Throughout the city, most Los Angeles police officers greeted with quiet satisfaction the news that the four defendants in the Rodney G. King beating trial had been acquitted. Although a minority of officers said they were upset by the verdict, most said they felt vindicated after enduring more than a year of political turmoil and community outrage against police.
"I was happy for (the defendants), but I was also happy for me," said Kevin Jotz, a patrol officer at the Southeast Division in Watts. "I felt like, whew, now I can breathe. Now people won't say we're all bad. Now we won't get cursed out all the time."
For the 14 months since the videotaped incident first hit the airwaves, the officers of the Los Angeles Police Department have endured life under a microscope. A blue-ribbon panel was appointed to examine their conduct. Their chief has come under fire, and there have been dozens of demonstrations by people railing against police brutality.
On Wednesday, many officers said, it seemed their ordeal was finally over.
"There's no massive jubilation," said Sgt. Peter Vanson, a 12-year police veteran. "Mostly we're all in shock. The whole department has been through a lot in the last year. But, hopefully, it's all behind us now and we can all get on with our jobs."

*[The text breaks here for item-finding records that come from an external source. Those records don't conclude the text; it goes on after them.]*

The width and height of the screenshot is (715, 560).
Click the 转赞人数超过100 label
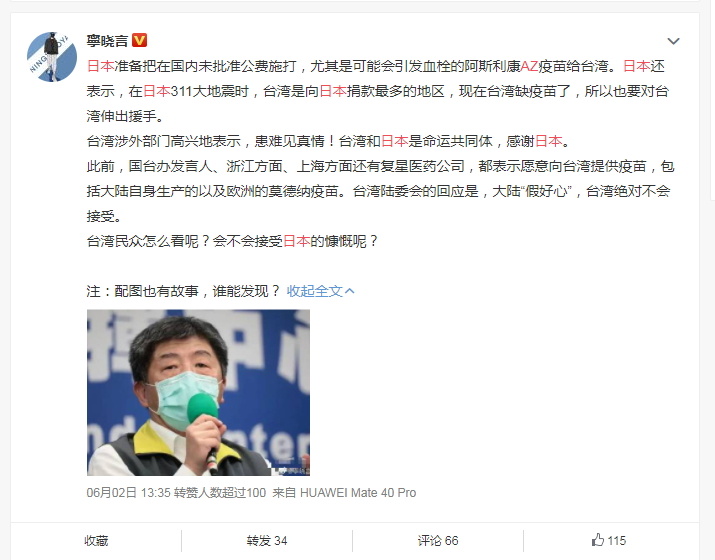click(x=220, y=493)
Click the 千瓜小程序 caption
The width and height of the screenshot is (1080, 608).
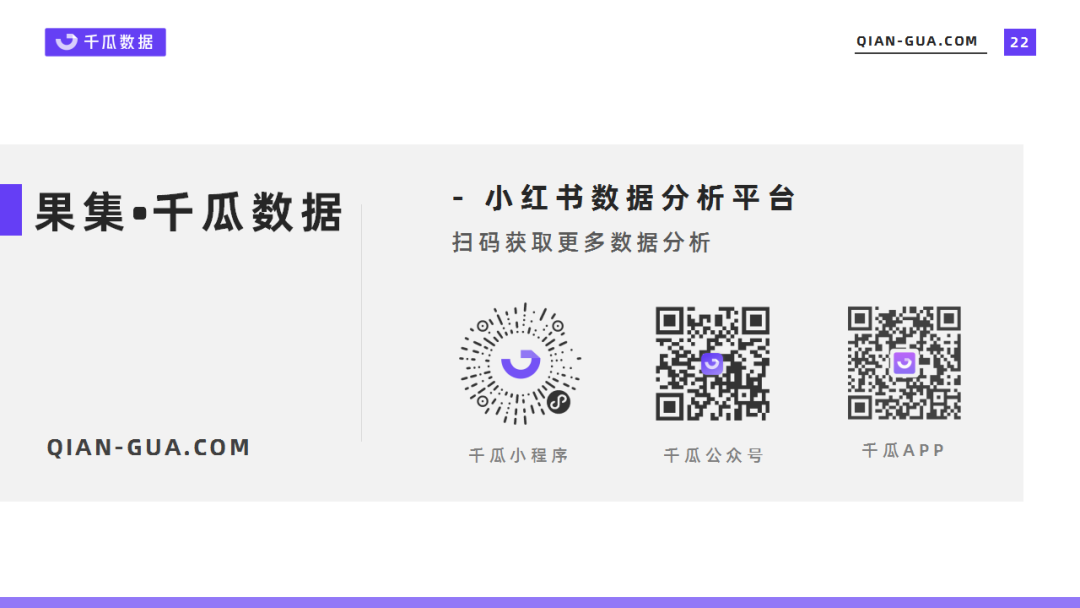[x=519, y=455]
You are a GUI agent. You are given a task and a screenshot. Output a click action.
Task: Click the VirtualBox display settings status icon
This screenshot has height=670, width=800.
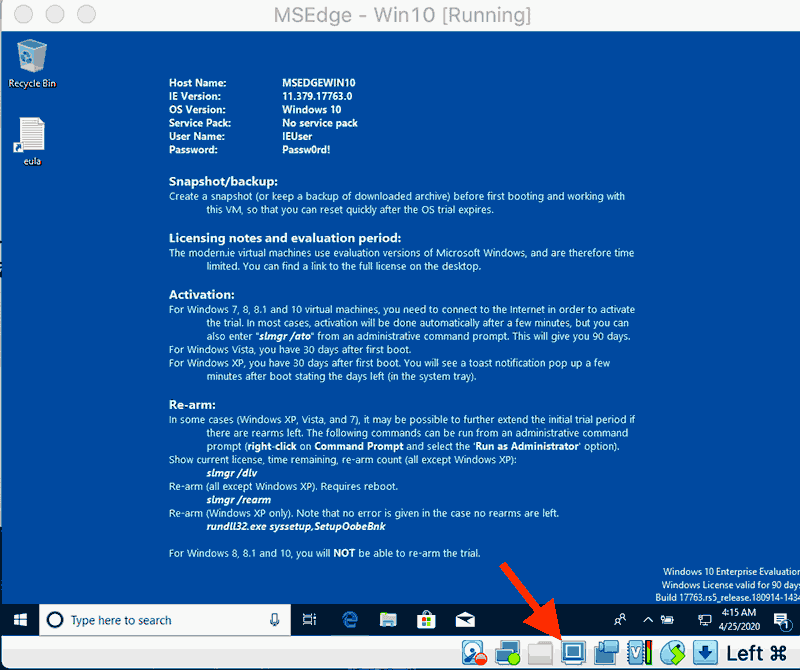573,653
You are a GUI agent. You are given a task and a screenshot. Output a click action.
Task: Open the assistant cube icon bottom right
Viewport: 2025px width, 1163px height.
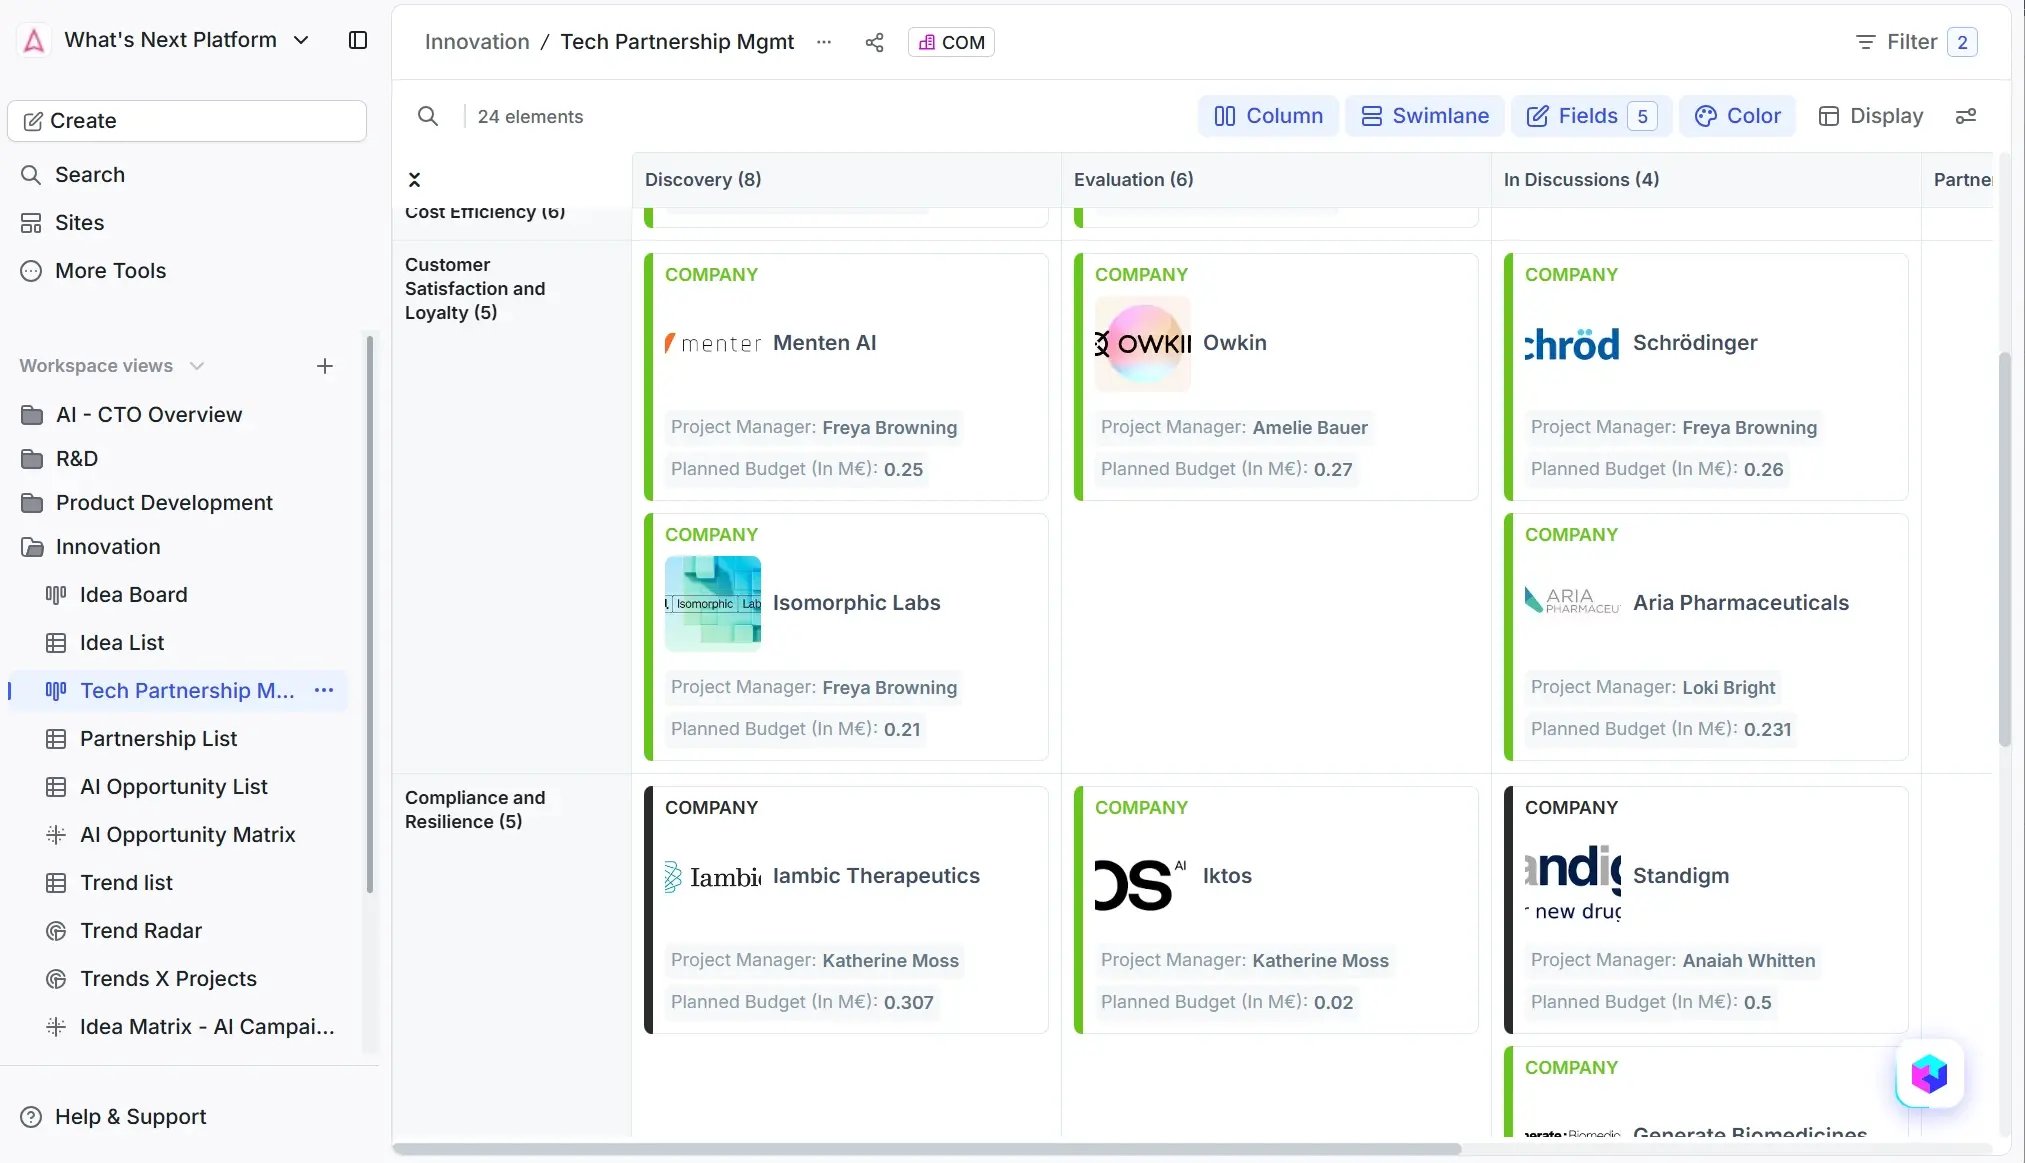point(1927,1074)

For some, it was a time to reflect on the damage done to the department's reputation over the past year. Officer Rick Corpel, who patrols South-Central Los Angeles, doubted that the images of white police officers pummeling a black motorist will ever be erased from the public consciousness.

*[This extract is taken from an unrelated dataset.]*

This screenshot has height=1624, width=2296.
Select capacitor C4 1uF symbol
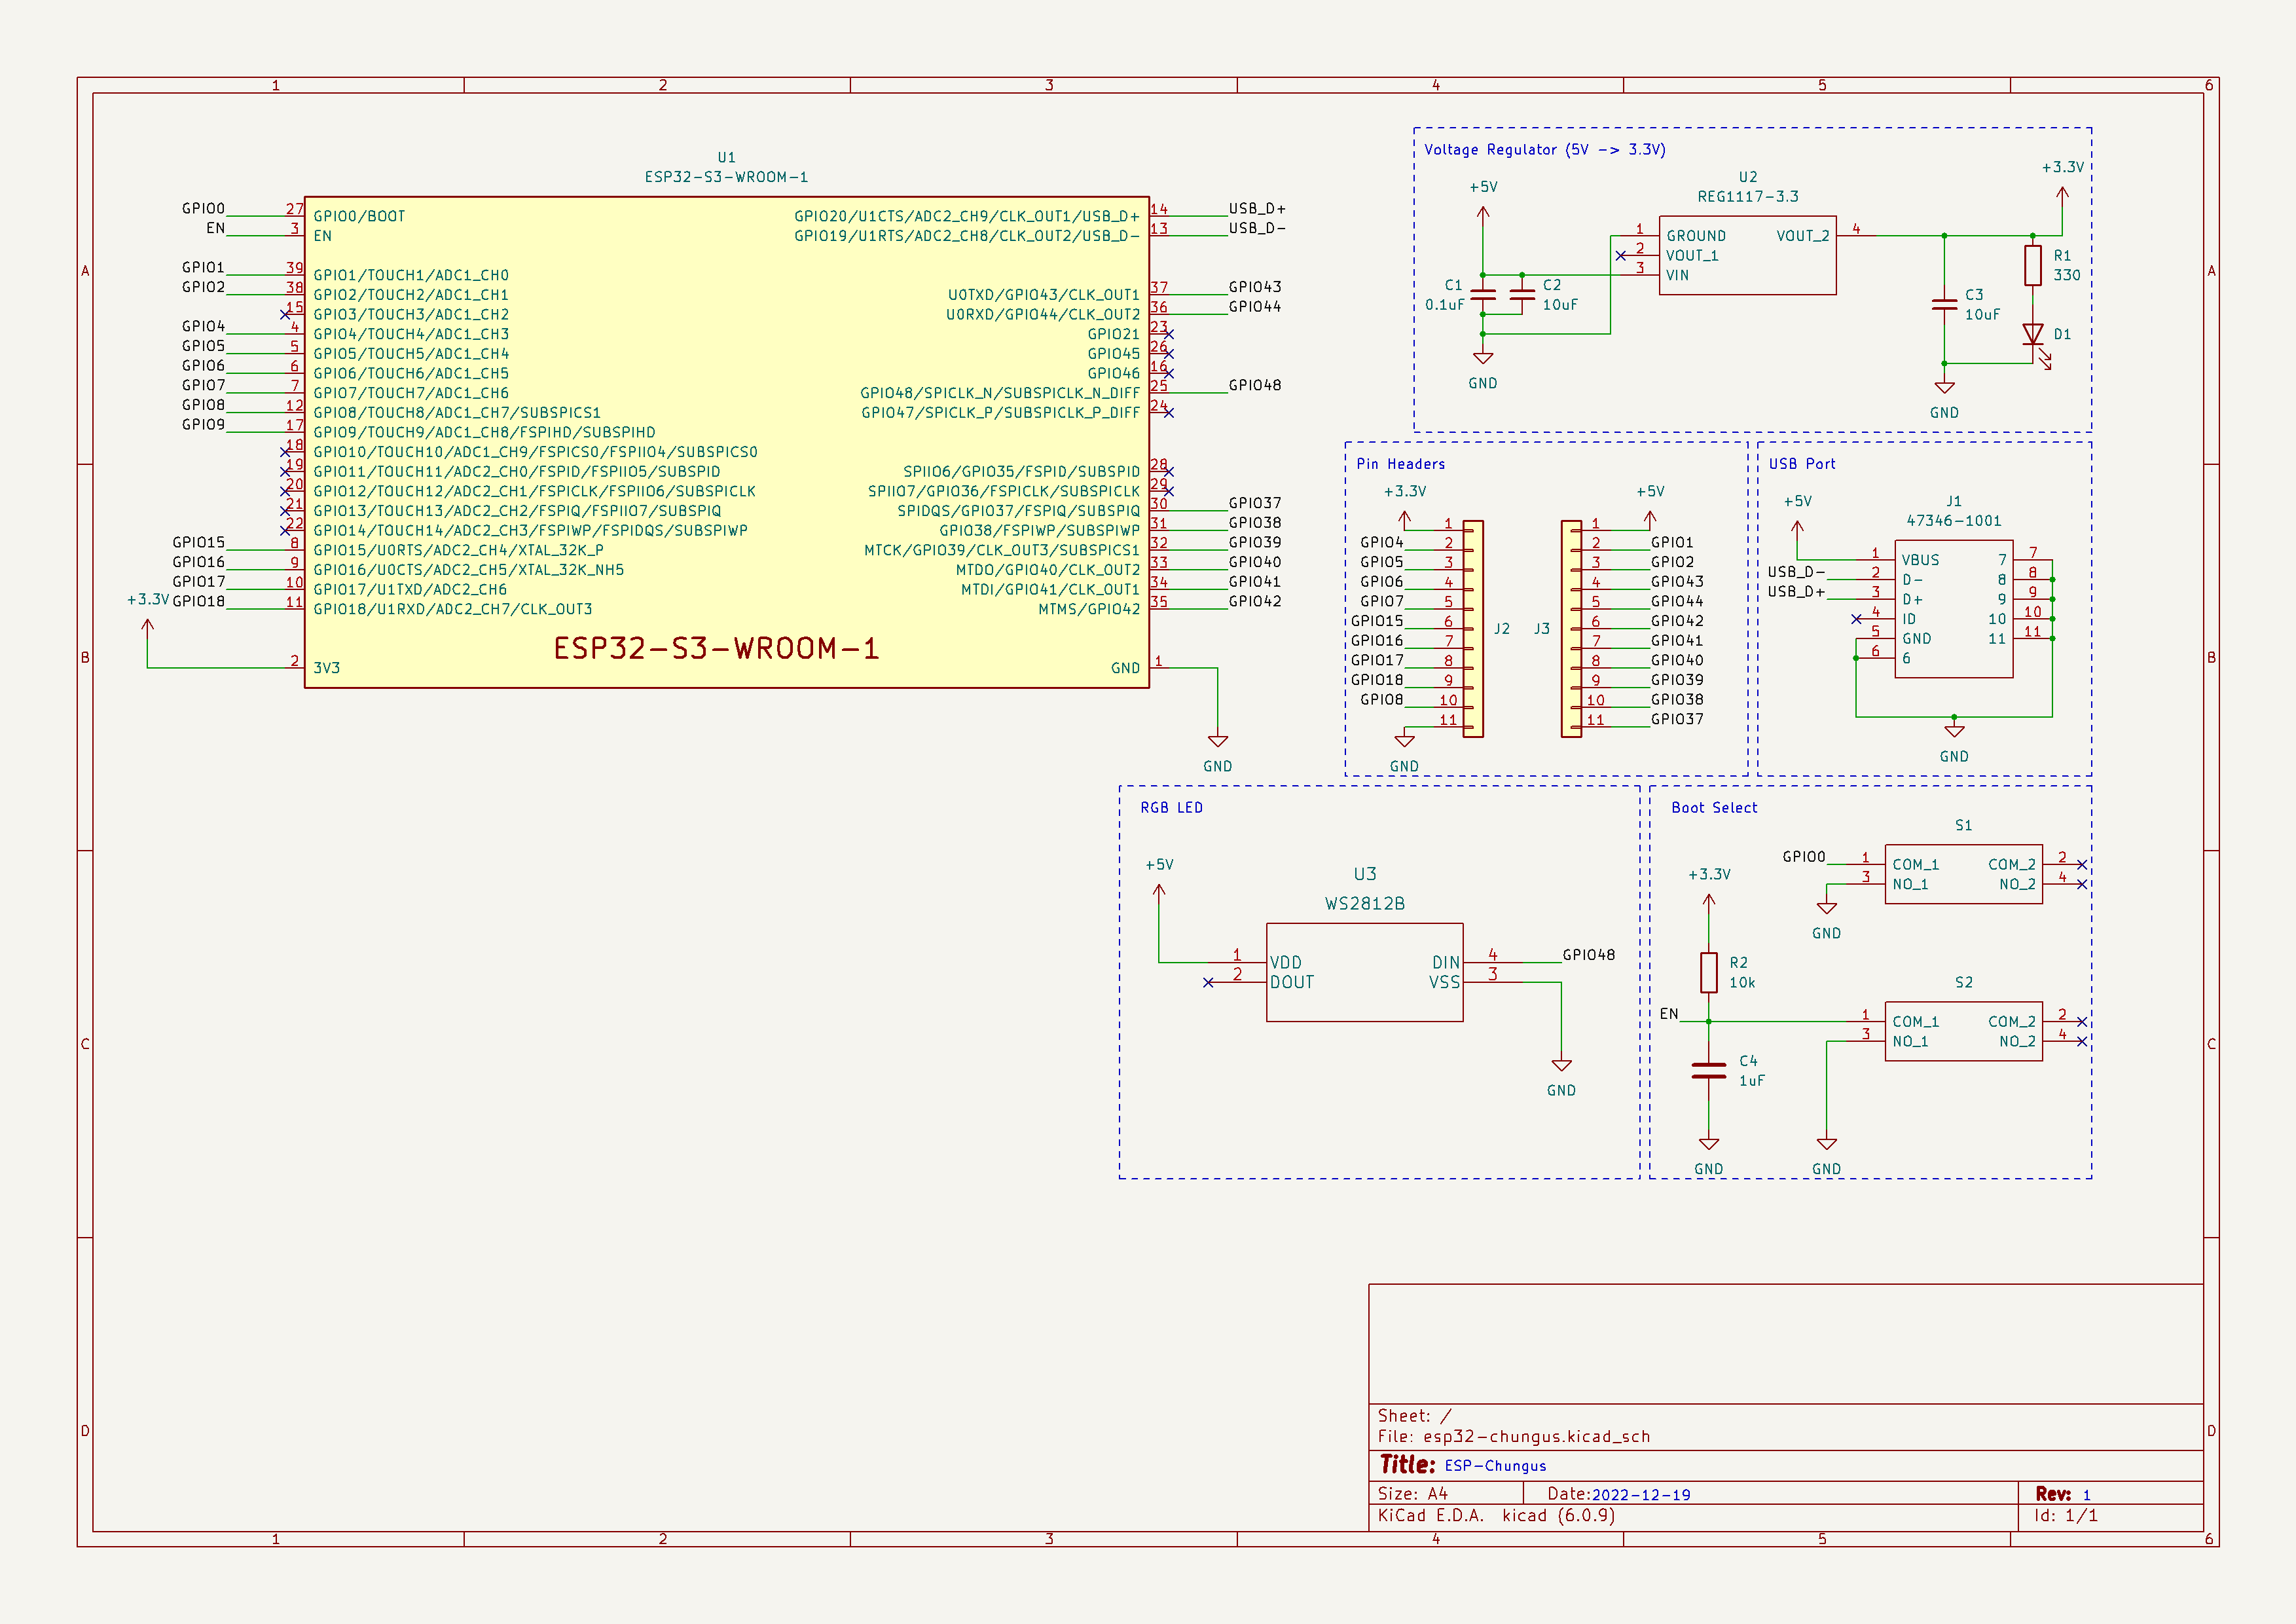click(x=1709, y=1070)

"We're all guilty, guilty by association," Corpel said. "The public reached its verdict a year ago. And that verdict is guilty. I know, I hear it out here everyday."
Many expressed anger that they would soon be under the command of a new chief, saying Chief Daryl F. Gates would never have been forced out if had not been for the King beating.

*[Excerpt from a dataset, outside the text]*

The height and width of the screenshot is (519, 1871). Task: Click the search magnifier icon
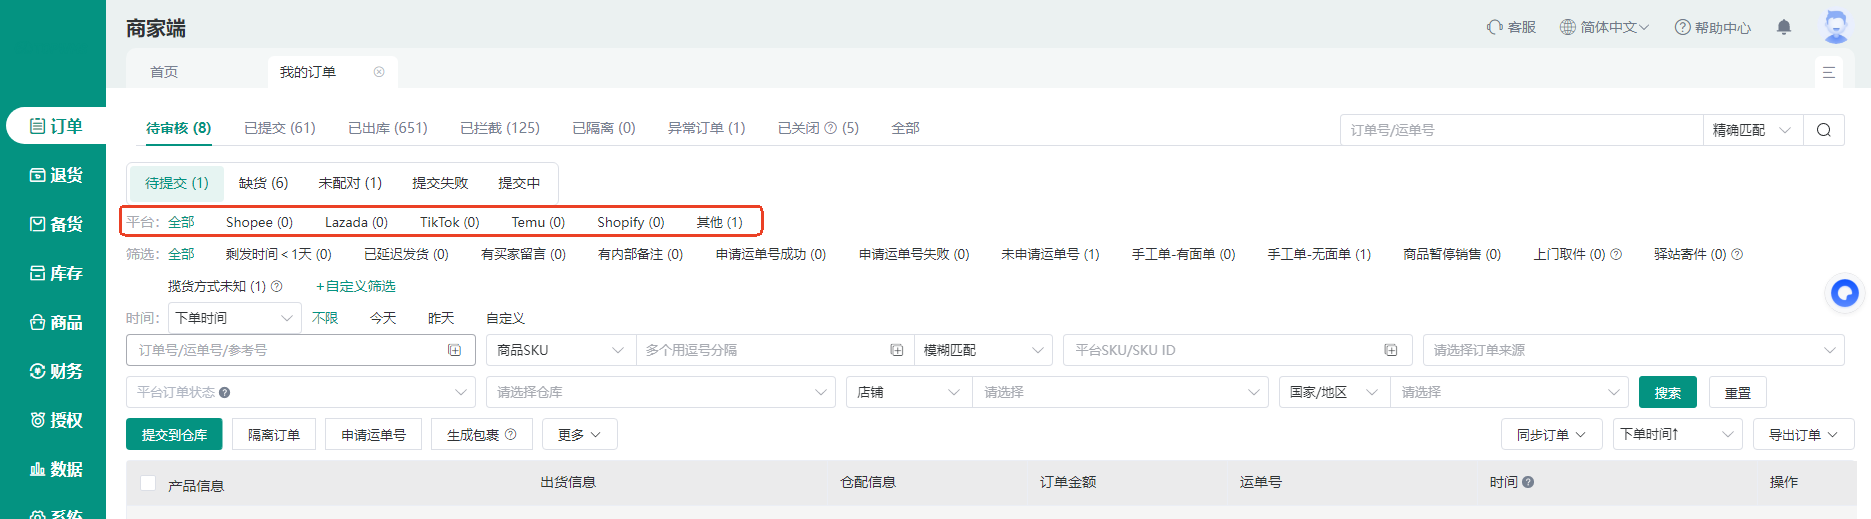click(1823, 130)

"There wouldn't have been pressure on Gates or so much pressure for an outsider to have been brought in" without the videotape, Detective Carlos Ramirez said at Parker Center.
In the hours and minutes before the verdict was read, tension was palpable at police facilities across the city. Sentries were posted outside many stations, a move not taken since the Gulf War. Desk officers were under instructions from police headquarters to keep reporters out of the stations.
Inside the stations, officers huddled quietly in roll-call conference rooms and watched as the proceedings unfolded on television.
At the Harbor Division in San Pedro, some officers seemed shocked by the verdicts--until the last minute, a guilty verdict had seemed inevitable. But Sgt. Danny Contreras said he was not surprised.
"I felt they were innocent," Contreras said. "Watching the video, listening to the testimony . . . and hearing what the defendants said in court," Contreras said, persuaded him that the beating was a violent, but unavoidable, incident.
"If you are not there" in the streets, Contreras said, "it's very hard to visualize what happens."
Not everyone, however, was pleased with the verdicts. Harbor Division Chief Timothy King seemed visibly upset after hearing the court clerk read the last "not guilty."
"I hate second-guessing people, but doggone it, I do not like what I saw on that video," said King, who before taking over the Harbor Division was charged with launching the Internal Affairs investigation of the King beating. "And I haven't heard any police officer say that what they saw was good and proper."
At the Foothill Division, the scene was as it was more than a year ago, when the chaotic, black-and-white images of the King beating were first broadcast around the world. Once again, officers watched as video cameras caught their colleagues in the spotlight of history.
Laurence M. Powell, Stacey C. Koon, Timothy E. Wind and Theodore J. Briseno--they are familiar names at the station. The officers worked there until a steady-handed amateur cameraman landed all four in police purgatory.
A host of other Foothill officers who stood by and watched the beating that fateful evening are still under investigation. "The only thing I can say is I'm breathless," said one of the officers who still faces possible disciplinary action, his voice trembling with emotion. He declined to be identified because he is about to face an internal police hearing for his role in the King incident.